━━━━━ Input records ━━━━━

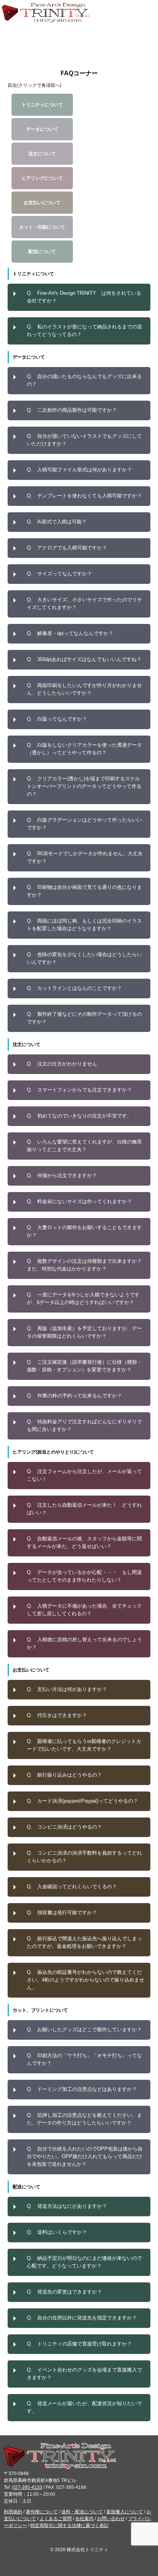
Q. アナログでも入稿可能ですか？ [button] (67, 548)
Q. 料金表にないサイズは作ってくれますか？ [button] (79, 1201)
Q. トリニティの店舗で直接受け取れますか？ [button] (79, 2344)
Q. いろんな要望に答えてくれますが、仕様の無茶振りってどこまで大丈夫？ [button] (84, 1145)
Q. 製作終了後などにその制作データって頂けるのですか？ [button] (84, 1018)
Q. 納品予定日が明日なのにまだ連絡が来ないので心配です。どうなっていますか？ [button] (84, 2262)
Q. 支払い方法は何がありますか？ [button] (67, 1689)
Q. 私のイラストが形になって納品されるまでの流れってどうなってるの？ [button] (84, 330)
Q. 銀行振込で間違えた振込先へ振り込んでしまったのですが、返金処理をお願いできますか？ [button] (84, 1942)
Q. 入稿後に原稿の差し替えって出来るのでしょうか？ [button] (84, 1643)
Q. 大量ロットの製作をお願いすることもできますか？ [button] (84, 1231)
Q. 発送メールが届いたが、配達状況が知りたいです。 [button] (84, 2407)
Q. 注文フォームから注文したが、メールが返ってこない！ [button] (84, 1475)
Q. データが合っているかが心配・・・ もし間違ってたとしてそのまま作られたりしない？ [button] (84, 1576)
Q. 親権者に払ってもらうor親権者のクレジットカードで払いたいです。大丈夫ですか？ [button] (84, 1745)
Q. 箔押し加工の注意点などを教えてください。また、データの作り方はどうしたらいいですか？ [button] (84, 2119)
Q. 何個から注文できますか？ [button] (62, 1175)
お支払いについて (42, 202)
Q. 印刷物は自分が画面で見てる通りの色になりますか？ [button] (84, 891)
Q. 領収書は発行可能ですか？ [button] (62, 1912)
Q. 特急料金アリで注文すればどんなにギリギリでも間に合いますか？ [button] (84, 1425)
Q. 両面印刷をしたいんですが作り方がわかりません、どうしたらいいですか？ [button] (84, 689)
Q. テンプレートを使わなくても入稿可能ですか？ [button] (84, 496)
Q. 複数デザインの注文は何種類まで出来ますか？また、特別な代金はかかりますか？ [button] (84, 1265)
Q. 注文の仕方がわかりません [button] (62, 1064)
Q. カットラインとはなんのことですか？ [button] (74, 988)
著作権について (42, 2511)
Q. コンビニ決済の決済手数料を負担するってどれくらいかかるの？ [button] (84, 1856)
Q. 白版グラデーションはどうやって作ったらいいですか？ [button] (84, 823)
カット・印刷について (42, 227)
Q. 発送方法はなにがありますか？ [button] (67, 2206)
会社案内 (84, 2518)
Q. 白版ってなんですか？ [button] (57, 719)
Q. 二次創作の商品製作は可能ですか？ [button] (72, 410)
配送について (42, 251)
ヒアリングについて (42, 178)
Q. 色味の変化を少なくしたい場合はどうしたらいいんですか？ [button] (84, 958)
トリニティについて (42, 104)
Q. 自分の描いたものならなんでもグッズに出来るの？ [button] (84, 380)
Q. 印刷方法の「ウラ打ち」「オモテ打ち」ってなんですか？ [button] (84, 2059)
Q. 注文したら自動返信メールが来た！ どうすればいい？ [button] (84, 1508)
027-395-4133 (27, 2487)
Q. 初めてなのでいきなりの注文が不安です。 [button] (79, 1116)
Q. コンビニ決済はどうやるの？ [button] (64, 1827)
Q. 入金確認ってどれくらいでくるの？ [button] (72, 1886)
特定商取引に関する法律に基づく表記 (69, 2525)
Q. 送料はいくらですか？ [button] (57, 2232)
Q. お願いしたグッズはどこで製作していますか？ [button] (84, 2029)
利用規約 (13, 2511)
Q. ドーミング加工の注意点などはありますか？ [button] (82, 2089)
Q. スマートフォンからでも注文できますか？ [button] (79, 1090)
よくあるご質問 (56, 2518)
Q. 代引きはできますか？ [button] (57, 1715)
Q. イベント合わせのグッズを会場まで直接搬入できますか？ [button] (84, 2373)
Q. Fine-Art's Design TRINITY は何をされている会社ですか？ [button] (84, 297)
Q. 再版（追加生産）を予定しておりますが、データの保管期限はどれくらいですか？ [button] (84, 1332)
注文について (42, 153)
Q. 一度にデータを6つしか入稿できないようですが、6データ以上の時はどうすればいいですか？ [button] (83, 1298)
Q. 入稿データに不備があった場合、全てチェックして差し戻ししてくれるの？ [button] (84, 1609)
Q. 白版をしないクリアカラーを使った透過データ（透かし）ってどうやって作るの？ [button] (84, 748)
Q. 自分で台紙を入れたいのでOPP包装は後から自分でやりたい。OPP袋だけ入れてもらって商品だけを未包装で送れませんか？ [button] (85, 2156)
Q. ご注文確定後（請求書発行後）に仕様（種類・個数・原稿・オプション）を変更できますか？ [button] (84, 1365)
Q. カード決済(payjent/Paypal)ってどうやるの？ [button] (82, 1801)
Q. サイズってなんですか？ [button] (59, 574)
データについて (42, 129)
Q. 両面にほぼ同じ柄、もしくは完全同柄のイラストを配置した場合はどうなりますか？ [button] (84, 924)
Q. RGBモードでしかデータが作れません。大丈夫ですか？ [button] (85, 857)
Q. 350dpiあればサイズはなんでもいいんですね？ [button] (84, 659)
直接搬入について (124, 2511)
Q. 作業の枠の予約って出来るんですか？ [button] (74, 1395)
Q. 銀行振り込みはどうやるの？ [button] (64, 1775)
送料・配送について (82, 2511)
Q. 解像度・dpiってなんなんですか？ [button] (70, 633)
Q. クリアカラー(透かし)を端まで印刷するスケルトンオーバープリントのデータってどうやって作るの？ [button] (84, 786)
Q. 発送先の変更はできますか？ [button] (64, 2292)
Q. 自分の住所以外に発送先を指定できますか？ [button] (82, 2318)
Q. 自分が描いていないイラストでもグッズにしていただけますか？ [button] (84, 440)
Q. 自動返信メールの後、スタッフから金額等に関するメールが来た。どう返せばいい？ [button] (84, 1542)
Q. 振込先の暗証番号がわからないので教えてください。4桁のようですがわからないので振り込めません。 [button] (85, 1979)
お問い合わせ (111, 2518)
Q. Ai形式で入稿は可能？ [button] (57, 522)
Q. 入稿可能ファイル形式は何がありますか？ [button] (79, 470)
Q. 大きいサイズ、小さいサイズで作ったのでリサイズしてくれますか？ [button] (84, 603)
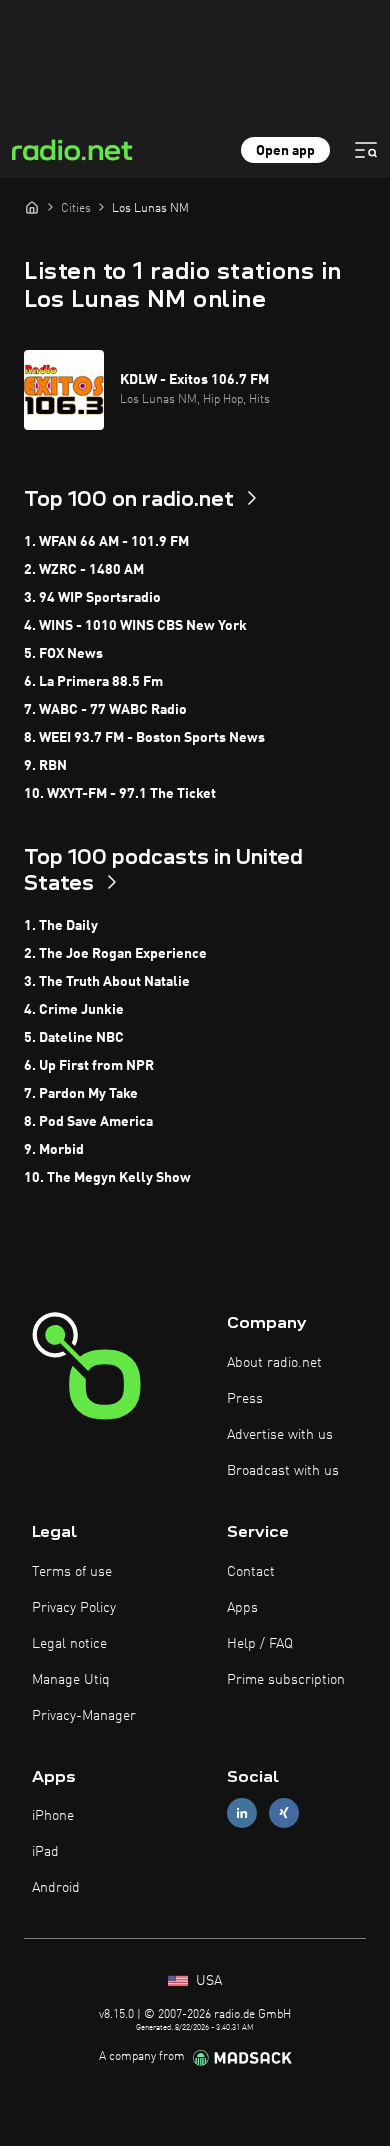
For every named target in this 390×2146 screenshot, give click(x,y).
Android (56, 1888)
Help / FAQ (260, 1644)
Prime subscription (286, 1680)
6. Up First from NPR (89, 1066)
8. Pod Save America (88, 1122)
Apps (242, 1608)
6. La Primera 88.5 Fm (93, 682)
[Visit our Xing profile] (284, 1813)
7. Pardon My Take (81, 1094)
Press (245, 1399)
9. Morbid (54, 1150)
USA (207, 1981)
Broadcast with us (283, 1471)
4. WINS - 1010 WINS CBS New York (135, 626)
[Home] (32, 207)
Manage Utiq (71, 1680)
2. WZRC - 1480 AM (84, 570)
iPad (45, 1852)
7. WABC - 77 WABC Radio (105, 710)
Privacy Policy (74, 1608)
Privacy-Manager (84, 1716)
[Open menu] (366, 150)
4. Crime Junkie (74, 1010)
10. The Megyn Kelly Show (107, 1178)
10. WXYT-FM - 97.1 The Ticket (120, 794)
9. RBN (45, 766)
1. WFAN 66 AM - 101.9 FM (106, 542)
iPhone (53, 1816)
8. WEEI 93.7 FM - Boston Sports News (144, 738)
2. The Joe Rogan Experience (115, 954)
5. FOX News (63, 654)
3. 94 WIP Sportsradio (92, 598)
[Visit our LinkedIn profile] (242, 1813)
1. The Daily (61, 926)
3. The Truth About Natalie (107, 982)
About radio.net (274, 1363)
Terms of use (72, 1572)
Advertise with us (280, 1435)
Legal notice (69, 1644)
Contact (251, 1572)
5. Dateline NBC (74, 1038)
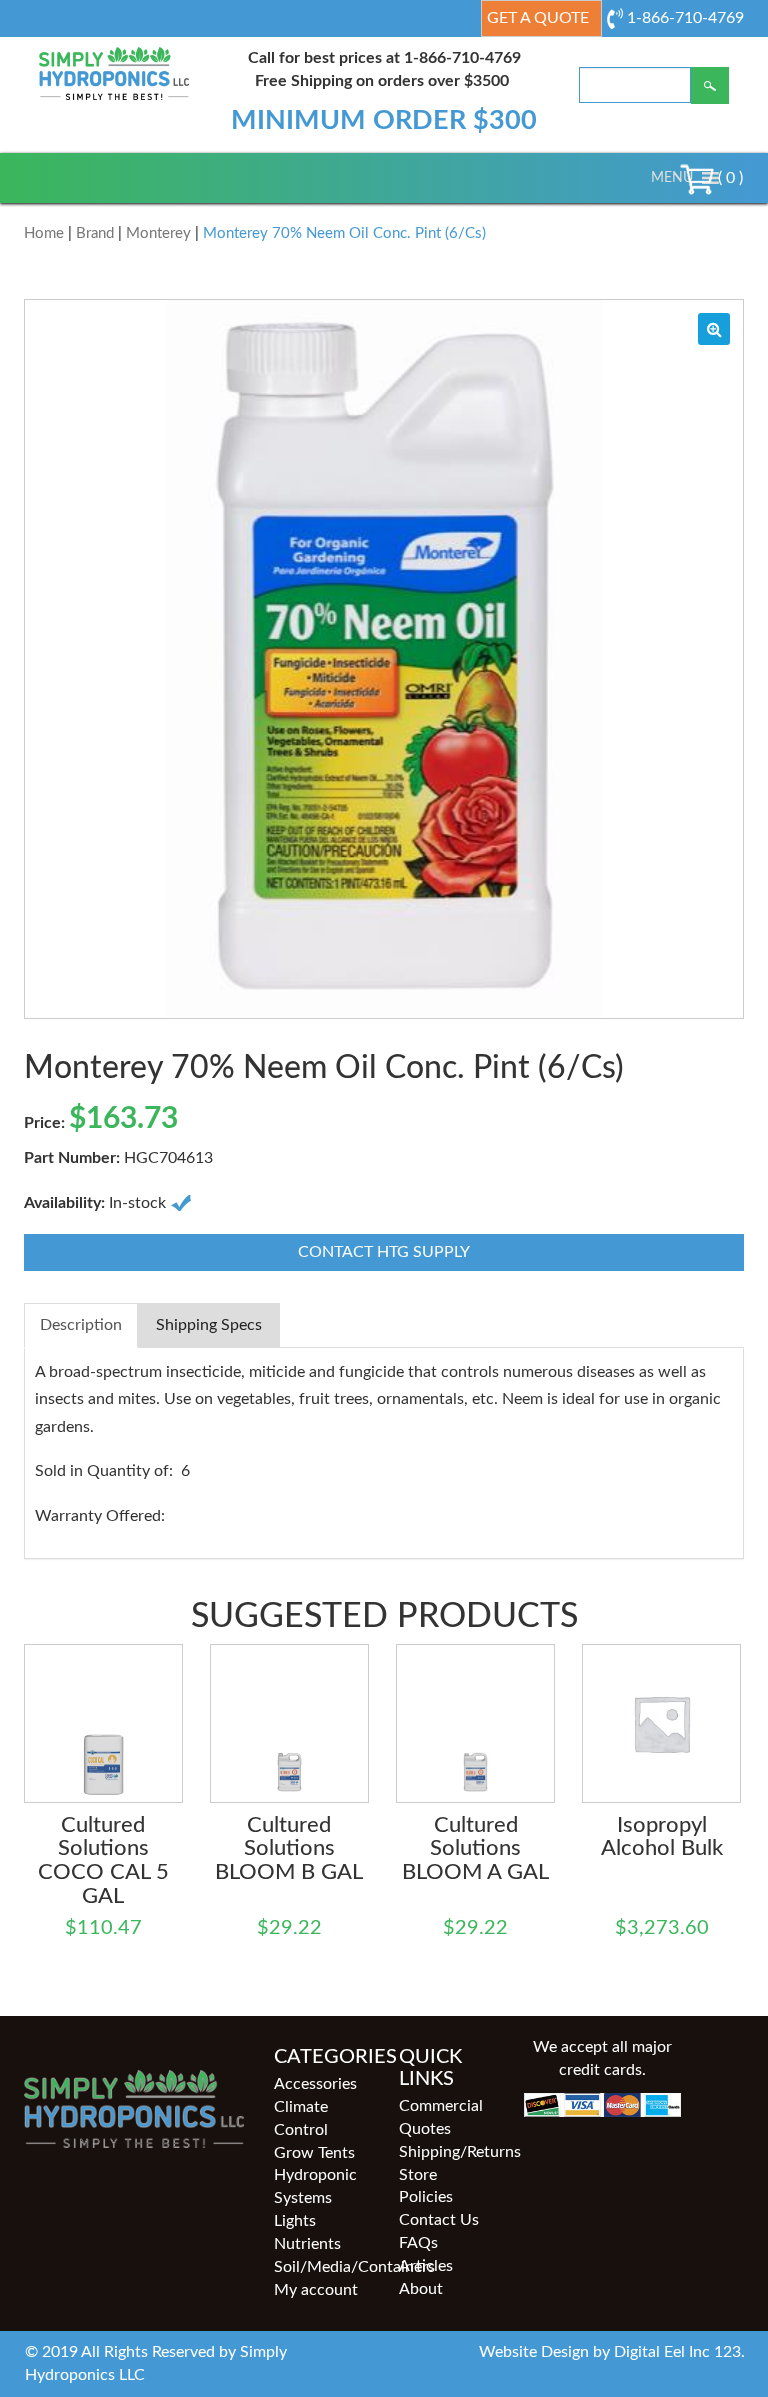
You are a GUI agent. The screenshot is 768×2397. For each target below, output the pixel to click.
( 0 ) (728, 178)
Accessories (315, 2084)
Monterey (158, 233)
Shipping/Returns (446, 2152)
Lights (295, 2221)
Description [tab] (81, 1325)
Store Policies (426, 2186)
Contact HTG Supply (384, 1252)
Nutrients (307, 2244)
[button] (672, 178)
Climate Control (301, 2118)
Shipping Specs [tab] (209, 1325)
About (421, 2289)
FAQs (418, 2243)
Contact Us (439, 2220)
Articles (426, 2266)
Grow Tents (314, 2153)
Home (44, 233)
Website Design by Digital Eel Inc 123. (612, 2352)
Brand (95, 233)
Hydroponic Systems (315, 2186)
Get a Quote (538, 18)
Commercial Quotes (441, 2117)
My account (316, 2290)
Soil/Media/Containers (321, 2267)
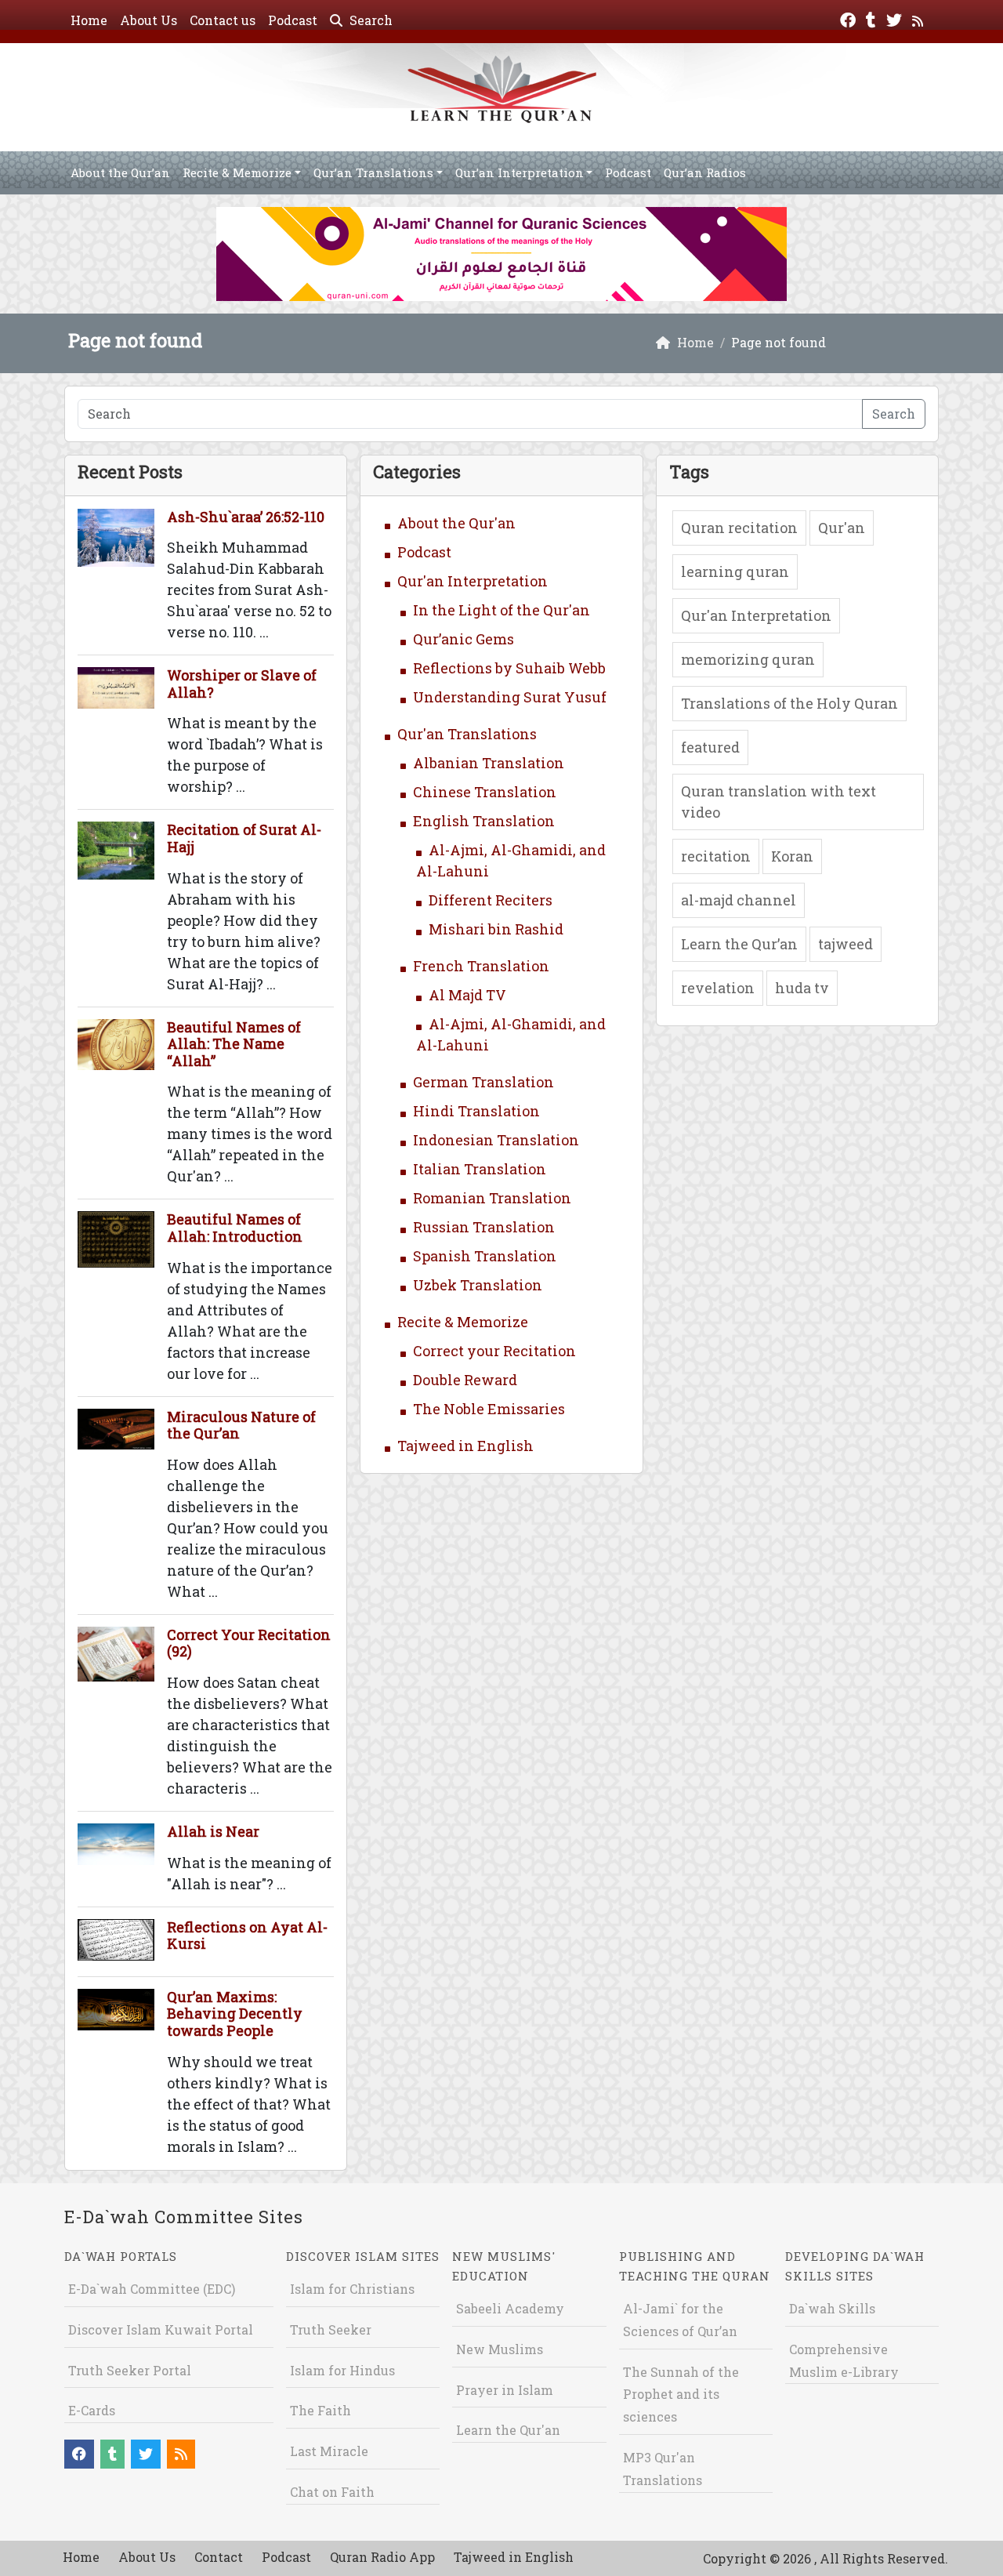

━━━━━

Problem = Copy nothing but the lines above from the one with "特定商取引に関する法律に基づく表記 (69, 2525)" to the one with "Broadcast with us (283, 1471)", inclusive, word for word. Leave every picture out.

Answer to this problem =
特定商取引に関する法律に基づく表記 (69, 2525)
Q. 送料はいくらですか？ [button] (57, 2232)
Q. お願いしたグッズはどこで製作していますか？ [button] (84, 2029)
利用規約 (13, 2511)
Q. ドーミング加工の注意点などはありますか？ [button] (82, 2089)
Q. スマートフォンからでも注文できますか？ [button] (79, 1090)
よくあるご質問 (56, 2518)
Q. 代引きはできますか？ [button] (57, 1715)
Q. イベント合わせのグッズを会場まで直接搬入できますか？ [button] (84, 2373)
Q. Fine-Art's Design TRINITY は何をされている会社ですか？ [button] (84, 297)
Q. 再版（追加生産）を予定しておりますが、データの保管期限はどれくらいですか？ [button] (84, 1332)
注文について (42, 153)
Q. 一度にデータを6つしか入稿できないようですが、6データ以上の時はどうすればいいですか？ [button] (83, 1298)
Q. 入稿データに不備があった場合、全てチェックして差し戻ししてくれるの？ [button] (84, 1609)
Q. 白版をしないクリアカラーを使った透過データ（透かし）ってどうやって作るの？ [button] (84, 748)
Q. 自分で台紙を入れたいのでOPP包装は後から自分でやりたい。OPP袋だけ入れてもらって商品だけを未包装で送れませんか？ [button] (85, 2156)
Q. ご注文確定後（請求書発行後）に仕様（種類・個数・原稿・オプション）を変更できますか？ [button] (84, 1365)
Q. カード決済(payjent/Paypal)ってどうやるの？ [button] (82, 1801)
Q. サイズってなんですか？ [button] (59, 574)
データについて (42, 129)
Q. 両面にほぼ同じ柄、もしくは完全同柄のイラストを配置した場合はどうなりますか？ [button] (84, 924)
Q. RGBモードでしかデータが作れません。大丈夫ですか？ [button] (85, 857)
Q. 350dpiあればサイズはなんでもいいんですね？ [button] (84, 659)
直接搬入について (124, 2511)
Q. 作業の枠の予約って出来るんですか？ [button] (74, 1395)
Q. 銀行振り込みはどうやるの？ [button] (64, 1775)
送料・配送について (82, 2511)
Q. 解像度・dpiってなんなんですか？ [button] (70, 633)
Q. クリアカラー(透かし)を端まで印刷するスケルトンオーバープリントのデータってどうやって作るの？ [button] (84, 786)
Q. 発送先の変更はできますか？ [button] (64, 2292)
Q. 自分の住所以外に発送先を指定できますか？ [button] (82, 2318)
Q. 自分が描いていないイラストでもグッズにしていただけますか？ [button] (84, 440)
Q. 自動返信メールの後、スタッフから金額等に関するメールが来た。どう返せばいい？ [button] (84, 1542)
Q. 振込先の暗証番号がわからないので教えてください。4桁のようですがわからないので振り込めません。 [button] (85, 1979)
お問い合わせ (111, 2518)
Q. Ai形式で入稿は可能？ [button] (57, 522)
Q. 入稿可能ファイル形式は何がありますか？ [button] (79, 470)
Q. 大きいサイズ、小さいサイズで作ったのでリサイズしてくれますか？ [button] (84, 603)
For every named target in this 390×2146 screenshot, give click(x,y).
Android (56, 1888)
Help / FAQ (260, 1644)
Prime subscription (286, 1680)
6. Up First from NPR (89, 1066)
8. Pod Save America (88, 1122)
Apps (242, 1608)
6. La Primera 88.5 Fm (93, 682)
[Visit our Xing profile] (284, 1813)
7. Pardon My Take (81, 1094)
Press (245, 1399)
9. Morbid (54, 1150)
USA (207, 1981)
Broadcast with us (283, 1471)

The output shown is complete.